栗の皮を纏めながら思考を回していると、夏目さんがおずおずと声を寄越してくる。不安げな顔付きでだ。
「……私のこと、見損ないましたか?」
「いやいや、そんなことはありませんよ。子供の頃の話じゃないですか。」
「それはそうなんですけど……でもほら、『子供だったから』で済ませちゃうのは良くないじゃないですか。やられた方はずっと気にするって言いますし、テレビとかでそういうエピソードを聞くと『うああ』ってなるんです。叶にもう、申し訳なくって。」
「……ですが、それでも叶さんは『お姉ちゃんっ子』だったんですよね?」
普通そこまでしていたら、その時点で嫌われそうだけどな。浮かんできた疑問を提示してみれば、夏目さんもよく分からないという表情で首肯してきた。
「はい、当時は相当なお姉ちゃんっ子でした。いつもべったりくっ付いてきてましたし、私が学校の行事で外泊する時とかは大泣きしてたんです。『お姉、行かないで』って。……五年生の林間学校の出掛けなんて、今生の別れレベルで泣き叫んでましたね。泣きすぎて過呼吸になってたのを覚えてますもん。お母さんによれば、帰ってくるまで私の枕を抱き締めながら毎日ぽろぽろ泣いてたんだとか。帰ってきた時は嬉し泣きしてましたし。」
「めちゃくちゃ好かれているじゃないですか。」
「だからそこも申し訳ないし、後悔してます。そんなに好きでいてくれた時期に辛く当たったりしないで、お姉ちゃんとして優しく接してあげてれば……きっと今よりずっと良い関係になれてたんだろうなって。」
うーん、また分からなくなってきたぞ。つまり夏目さんが『悪どん』だった時期は凄まじいお姉ちゃんっ子で、姉が優しくなると悪戯っ子になったのか。叶さんも夏目さんと同じように性格がくるりと変わったとか? だとすれば奇妙な姉妹だな。逆転現象だ。
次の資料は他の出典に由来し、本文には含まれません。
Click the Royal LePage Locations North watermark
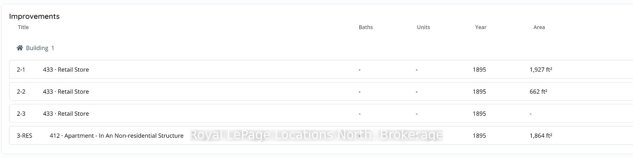Viewport: 633px width, 158px height. coord(316,135)
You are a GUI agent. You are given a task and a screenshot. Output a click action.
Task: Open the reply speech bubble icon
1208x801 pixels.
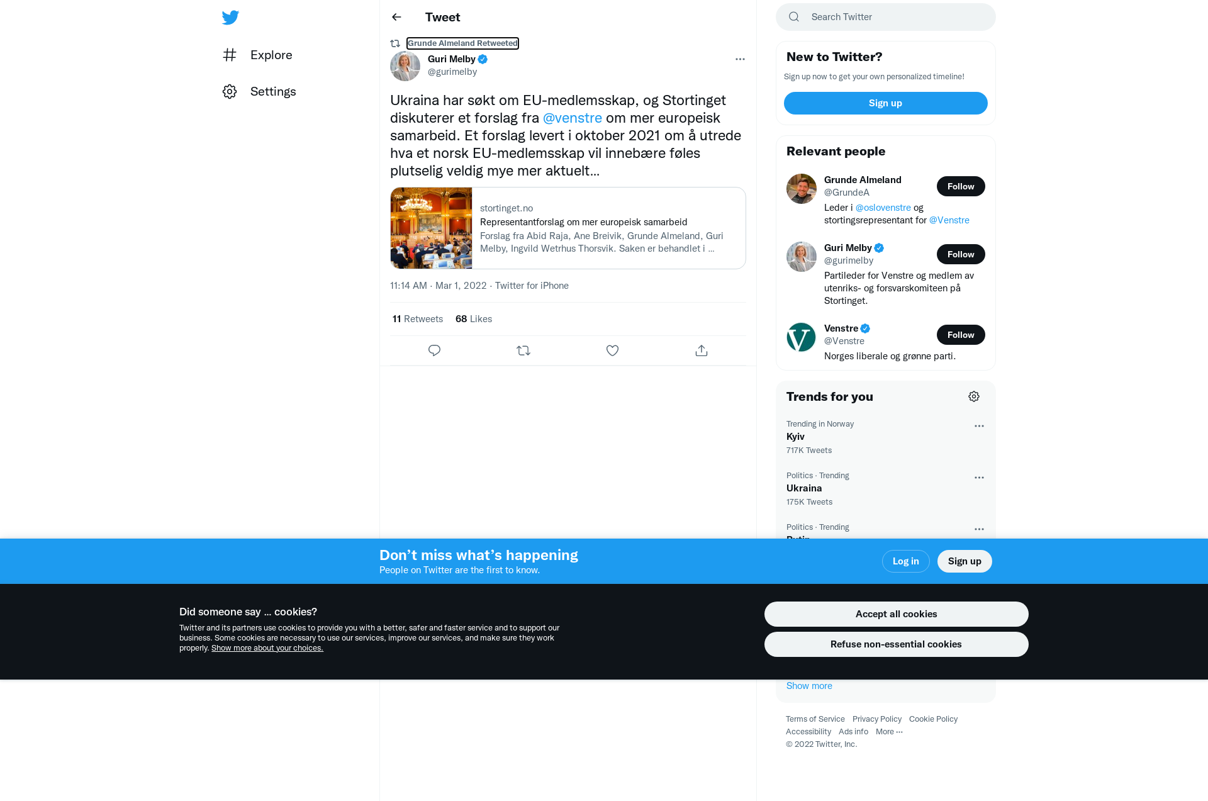pyautogui.click(x=434, y=350)
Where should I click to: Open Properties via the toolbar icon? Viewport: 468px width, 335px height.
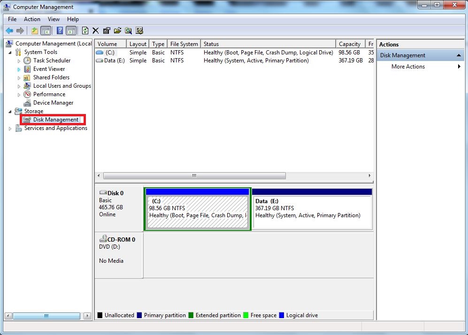pyautogui.click(x=107, y=30)
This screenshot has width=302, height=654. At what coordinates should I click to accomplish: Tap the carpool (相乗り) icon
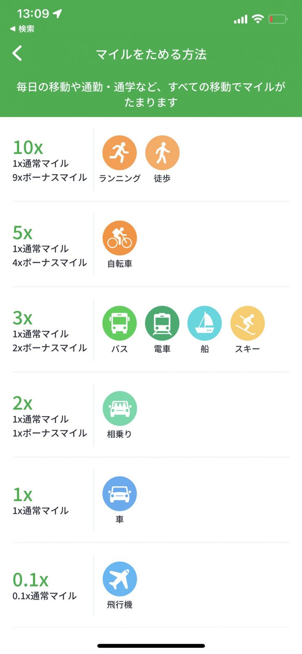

兎にも角にも、立場がそっくり入れ替わったという点は理解できたぞ。夏目姉妹の不思議を感じていると、夏目さんが残りの栗を今までとは違うやり方で剥き始める。慎重な手付きで、下側から削り取るように剥いているな。あっちは渋皮煮にするらしい。
「ちなみにですが、中間の時期はどんな姉妹関係だったんですか?」
渋皮を傷付けずに剥ける自信がないし、残りは夏目さんに任せようと考えながら尋ねてみれば、彼女は目をパチクリさせて応じてきた。
「中間? 私が『まとも』になり始めた時期ってことですか? よく覚えてませんけど……でも、一つだけはっきり記憶に残ってます。真夜中に叶に起こされて、『お姉、何で優しくなっちゃったの?』って聞かれたことがあったんです。やけに思い詰めた顔で涙目だったから、何だか怖くなっちゃって。それで強がって『優しくなんかなってないよ、早く寝なさい』って叶の頭をぐしゃぐしゃにしたら、嬉しそうに笑って同じベッドに潜り込んできました。その出来事だけは何故か鮮明に覚えてますね。」
「そこだけ聞くと、叶さんはむしろ夏目さんが優しくなることを嫌がっていたようにも思えてしまいますね。」
「詳しくないので想像ですけど、私の所為で精神的におかしくなってたのかもしれません。犯人に依存する人質みたいな。そう思うと本当に危ないところだったのかもってゾッとします。」
「……それはさすがに、大袈裟に考えすぎじゃありませんか?」
どうなんだろう。程度はどうあれ、『幼少期に姉に好き勝手された妹』というのは世の中に一定数存在していそうだけどな。とはいえ夏目さんは深く反省しているようで、首をふるふると振って否定してくる。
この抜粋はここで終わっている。